What followed was traumatizing. The cleaner was strangled with bare hands and the editor, for his ‘editing improperly printed words that defiled the purity of the patriotic citizen’s mind’, was crassly ordered to remove his trousers and bend over. I saw a soldier remove a tube of petroleum jelly from his pocket. . . .

“Bastard!” I felt a gun’s muzzle prod my sides repeatedly as I walked through the debris of broken office furniture and typewriters. I was escorted to my desk and ordered to shred everything from my chest of drawers before it was smashed viciously.

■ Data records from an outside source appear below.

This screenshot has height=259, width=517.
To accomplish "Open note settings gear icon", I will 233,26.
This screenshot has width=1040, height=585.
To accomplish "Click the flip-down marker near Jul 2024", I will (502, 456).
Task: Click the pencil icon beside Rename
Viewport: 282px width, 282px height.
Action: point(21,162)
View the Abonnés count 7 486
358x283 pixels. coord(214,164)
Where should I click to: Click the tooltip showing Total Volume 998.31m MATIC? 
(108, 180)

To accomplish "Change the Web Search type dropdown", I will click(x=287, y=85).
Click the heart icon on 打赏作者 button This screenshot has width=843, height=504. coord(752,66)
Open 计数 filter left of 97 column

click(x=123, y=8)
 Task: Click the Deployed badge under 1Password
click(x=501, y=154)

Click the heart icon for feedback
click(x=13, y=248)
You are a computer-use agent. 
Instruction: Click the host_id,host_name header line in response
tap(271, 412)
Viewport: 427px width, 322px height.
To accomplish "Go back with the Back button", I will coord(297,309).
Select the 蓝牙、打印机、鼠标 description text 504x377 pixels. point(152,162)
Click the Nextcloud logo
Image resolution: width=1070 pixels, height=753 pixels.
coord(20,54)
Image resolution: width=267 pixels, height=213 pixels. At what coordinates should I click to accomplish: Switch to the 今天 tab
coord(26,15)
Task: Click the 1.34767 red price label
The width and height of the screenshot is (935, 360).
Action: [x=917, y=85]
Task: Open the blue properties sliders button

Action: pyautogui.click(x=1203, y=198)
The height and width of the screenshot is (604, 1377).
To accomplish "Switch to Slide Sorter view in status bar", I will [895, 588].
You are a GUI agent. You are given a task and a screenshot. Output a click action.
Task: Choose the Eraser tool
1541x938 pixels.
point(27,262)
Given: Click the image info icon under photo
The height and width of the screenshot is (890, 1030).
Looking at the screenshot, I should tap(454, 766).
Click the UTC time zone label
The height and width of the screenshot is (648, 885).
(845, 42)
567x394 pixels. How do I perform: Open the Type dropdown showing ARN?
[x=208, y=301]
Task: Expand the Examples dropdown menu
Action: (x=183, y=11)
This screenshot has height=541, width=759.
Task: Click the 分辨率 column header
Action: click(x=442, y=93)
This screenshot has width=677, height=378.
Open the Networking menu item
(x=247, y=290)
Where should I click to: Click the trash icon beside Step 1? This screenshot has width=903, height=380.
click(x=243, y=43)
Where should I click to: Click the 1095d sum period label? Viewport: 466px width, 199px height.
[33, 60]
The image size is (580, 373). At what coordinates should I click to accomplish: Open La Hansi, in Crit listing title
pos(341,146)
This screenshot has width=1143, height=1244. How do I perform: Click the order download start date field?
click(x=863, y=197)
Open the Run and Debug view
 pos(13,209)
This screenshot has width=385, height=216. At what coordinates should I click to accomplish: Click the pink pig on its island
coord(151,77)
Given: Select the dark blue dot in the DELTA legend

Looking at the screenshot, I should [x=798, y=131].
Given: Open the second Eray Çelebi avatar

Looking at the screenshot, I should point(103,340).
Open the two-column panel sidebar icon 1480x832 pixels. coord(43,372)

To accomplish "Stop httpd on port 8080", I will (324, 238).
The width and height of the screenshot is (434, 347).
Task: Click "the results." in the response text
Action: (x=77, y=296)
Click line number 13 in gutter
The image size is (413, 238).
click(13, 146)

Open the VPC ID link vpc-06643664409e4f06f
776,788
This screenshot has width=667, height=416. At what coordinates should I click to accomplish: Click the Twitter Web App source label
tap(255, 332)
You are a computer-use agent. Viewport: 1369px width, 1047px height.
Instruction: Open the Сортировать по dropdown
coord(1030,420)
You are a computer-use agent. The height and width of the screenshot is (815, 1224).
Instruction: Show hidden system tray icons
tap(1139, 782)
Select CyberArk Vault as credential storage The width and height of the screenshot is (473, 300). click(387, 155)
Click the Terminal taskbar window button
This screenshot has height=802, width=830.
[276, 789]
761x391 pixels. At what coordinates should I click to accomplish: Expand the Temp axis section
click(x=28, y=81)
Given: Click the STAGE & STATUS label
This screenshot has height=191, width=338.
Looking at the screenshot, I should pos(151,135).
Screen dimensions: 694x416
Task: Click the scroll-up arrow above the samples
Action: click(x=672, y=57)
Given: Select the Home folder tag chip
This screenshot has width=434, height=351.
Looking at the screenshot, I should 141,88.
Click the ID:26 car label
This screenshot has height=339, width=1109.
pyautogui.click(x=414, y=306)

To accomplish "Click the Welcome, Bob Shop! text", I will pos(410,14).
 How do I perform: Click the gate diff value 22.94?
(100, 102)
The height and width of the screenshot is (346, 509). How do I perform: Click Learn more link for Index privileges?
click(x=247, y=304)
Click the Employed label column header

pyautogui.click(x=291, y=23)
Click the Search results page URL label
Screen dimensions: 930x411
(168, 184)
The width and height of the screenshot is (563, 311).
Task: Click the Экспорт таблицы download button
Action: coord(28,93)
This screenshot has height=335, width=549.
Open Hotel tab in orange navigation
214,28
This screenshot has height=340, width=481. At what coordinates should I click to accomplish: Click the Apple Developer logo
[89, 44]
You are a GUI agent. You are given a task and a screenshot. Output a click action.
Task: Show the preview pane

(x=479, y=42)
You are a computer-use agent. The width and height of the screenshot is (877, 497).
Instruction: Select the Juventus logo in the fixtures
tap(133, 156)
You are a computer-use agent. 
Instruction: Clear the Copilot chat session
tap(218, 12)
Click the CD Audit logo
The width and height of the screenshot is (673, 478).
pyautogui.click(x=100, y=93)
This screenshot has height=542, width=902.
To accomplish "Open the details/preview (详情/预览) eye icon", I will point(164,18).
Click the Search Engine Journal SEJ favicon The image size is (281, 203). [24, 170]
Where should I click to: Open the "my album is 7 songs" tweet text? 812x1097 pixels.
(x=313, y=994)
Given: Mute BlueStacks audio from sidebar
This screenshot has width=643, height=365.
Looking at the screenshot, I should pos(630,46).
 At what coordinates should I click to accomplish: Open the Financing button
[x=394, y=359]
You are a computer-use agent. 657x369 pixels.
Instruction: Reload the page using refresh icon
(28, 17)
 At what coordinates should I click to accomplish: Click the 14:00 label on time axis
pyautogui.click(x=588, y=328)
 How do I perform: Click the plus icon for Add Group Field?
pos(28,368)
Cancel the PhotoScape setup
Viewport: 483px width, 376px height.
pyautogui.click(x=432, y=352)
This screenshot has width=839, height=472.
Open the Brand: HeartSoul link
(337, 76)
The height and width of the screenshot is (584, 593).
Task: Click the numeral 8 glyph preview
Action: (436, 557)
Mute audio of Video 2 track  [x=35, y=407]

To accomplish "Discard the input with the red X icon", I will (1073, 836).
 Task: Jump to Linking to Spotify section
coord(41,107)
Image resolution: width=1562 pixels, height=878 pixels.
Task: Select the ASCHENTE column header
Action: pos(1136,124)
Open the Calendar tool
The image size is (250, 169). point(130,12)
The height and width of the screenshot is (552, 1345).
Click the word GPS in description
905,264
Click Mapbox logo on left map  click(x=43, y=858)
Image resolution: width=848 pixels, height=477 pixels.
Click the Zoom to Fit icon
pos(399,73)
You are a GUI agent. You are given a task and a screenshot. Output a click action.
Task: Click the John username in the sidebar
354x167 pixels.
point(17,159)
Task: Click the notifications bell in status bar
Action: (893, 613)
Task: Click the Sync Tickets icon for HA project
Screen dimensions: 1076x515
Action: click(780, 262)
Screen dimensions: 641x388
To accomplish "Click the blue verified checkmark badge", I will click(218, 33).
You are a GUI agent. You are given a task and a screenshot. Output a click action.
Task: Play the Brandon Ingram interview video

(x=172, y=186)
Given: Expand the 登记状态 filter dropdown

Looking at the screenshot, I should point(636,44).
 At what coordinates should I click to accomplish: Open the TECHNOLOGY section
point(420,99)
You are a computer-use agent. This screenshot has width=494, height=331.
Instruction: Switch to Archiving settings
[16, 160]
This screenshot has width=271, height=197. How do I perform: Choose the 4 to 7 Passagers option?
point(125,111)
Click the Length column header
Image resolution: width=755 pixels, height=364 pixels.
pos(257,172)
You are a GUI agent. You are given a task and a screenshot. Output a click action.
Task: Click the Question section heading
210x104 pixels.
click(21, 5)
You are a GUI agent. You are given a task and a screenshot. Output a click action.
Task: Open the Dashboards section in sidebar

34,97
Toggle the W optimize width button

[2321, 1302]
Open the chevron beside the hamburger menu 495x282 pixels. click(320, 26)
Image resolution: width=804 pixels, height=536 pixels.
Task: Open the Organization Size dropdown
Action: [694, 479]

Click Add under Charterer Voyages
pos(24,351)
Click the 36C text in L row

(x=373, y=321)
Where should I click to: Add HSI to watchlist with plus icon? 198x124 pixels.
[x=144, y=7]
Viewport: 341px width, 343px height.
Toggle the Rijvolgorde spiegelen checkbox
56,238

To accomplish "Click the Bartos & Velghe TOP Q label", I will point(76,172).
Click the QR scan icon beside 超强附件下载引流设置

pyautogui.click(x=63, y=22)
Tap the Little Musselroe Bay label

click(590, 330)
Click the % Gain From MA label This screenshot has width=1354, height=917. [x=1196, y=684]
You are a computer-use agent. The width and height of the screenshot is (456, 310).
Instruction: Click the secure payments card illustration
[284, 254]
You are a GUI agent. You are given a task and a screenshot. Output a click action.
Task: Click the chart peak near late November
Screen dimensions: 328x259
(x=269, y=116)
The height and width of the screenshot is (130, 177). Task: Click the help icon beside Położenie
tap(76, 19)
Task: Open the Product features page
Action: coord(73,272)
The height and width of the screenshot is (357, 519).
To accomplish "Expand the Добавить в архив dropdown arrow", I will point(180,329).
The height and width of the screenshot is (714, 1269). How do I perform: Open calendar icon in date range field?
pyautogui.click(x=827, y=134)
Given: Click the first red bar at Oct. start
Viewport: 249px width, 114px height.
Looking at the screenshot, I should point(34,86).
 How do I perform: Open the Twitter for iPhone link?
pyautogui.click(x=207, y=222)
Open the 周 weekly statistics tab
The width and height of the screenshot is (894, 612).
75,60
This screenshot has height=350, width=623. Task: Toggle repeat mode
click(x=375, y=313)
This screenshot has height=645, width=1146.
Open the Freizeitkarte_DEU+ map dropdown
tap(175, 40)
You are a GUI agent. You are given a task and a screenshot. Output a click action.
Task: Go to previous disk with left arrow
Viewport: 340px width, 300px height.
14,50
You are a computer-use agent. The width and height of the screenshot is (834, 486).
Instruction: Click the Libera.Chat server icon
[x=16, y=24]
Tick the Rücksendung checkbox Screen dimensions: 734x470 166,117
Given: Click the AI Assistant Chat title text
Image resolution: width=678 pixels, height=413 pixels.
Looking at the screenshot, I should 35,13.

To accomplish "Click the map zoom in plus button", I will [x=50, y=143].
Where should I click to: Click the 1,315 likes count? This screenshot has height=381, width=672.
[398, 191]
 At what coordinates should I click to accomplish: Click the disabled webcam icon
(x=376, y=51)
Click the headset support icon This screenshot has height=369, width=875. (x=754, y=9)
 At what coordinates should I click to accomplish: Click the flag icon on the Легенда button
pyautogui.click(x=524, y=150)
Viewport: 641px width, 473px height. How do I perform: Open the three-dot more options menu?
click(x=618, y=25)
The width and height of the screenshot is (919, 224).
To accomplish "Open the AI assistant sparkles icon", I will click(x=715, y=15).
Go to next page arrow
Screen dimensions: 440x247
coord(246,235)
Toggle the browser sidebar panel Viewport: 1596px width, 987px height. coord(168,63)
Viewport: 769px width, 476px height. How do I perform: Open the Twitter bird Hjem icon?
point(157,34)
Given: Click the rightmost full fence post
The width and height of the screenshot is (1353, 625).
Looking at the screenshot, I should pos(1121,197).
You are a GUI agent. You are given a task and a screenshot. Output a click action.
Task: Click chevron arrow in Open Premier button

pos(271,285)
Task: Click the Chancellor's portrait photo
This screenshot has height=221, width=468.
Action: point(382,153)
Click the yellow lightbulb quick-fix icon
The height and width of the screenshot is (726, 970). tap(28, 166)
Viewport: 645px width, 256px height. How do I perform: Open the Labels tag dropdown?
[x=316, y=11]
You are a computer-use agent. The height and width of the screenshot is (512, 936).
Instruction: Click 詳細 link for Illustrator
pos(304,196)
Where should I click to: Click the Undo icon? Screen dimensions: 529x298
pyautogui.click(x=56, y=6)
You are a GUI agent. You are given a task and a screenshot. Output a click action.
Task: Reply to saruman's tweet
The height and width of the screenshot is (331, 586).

A hard copy of what I considered the biggest scoop of my career about an attack on the Nigerian diplomatic mission in Malabo by the president’s thugs, and set to run in the next issue of The Express Bulletin with the biggest headline possible was set ablaze.

We were all paraded outside the office and instructed to step back from dozens of Kalashnikov muzzles pointed directly at us. I remembered that lonely starry night when I made the decision to sell my struggling bakery and become a writer, because it eventually got to me that talent was God’s original idea of how man shall live. As we waited to get shot, it was my hope that we shall not die in vain; that our killing will emboss a sense of pride in those we shall leave behind by knowing that we fell for a worthy cause. And even though the dead are done with their struggles and healed by death, leaving their pain with the living, I trusted that we shall rest in eternal peace knowing that those whom we inspired will turn the pain of their loss into a victory for the betterment of humanity. From the air above they shall attack, and deep from within the vast oceans; on land their boots shall know the way, till liberation comes.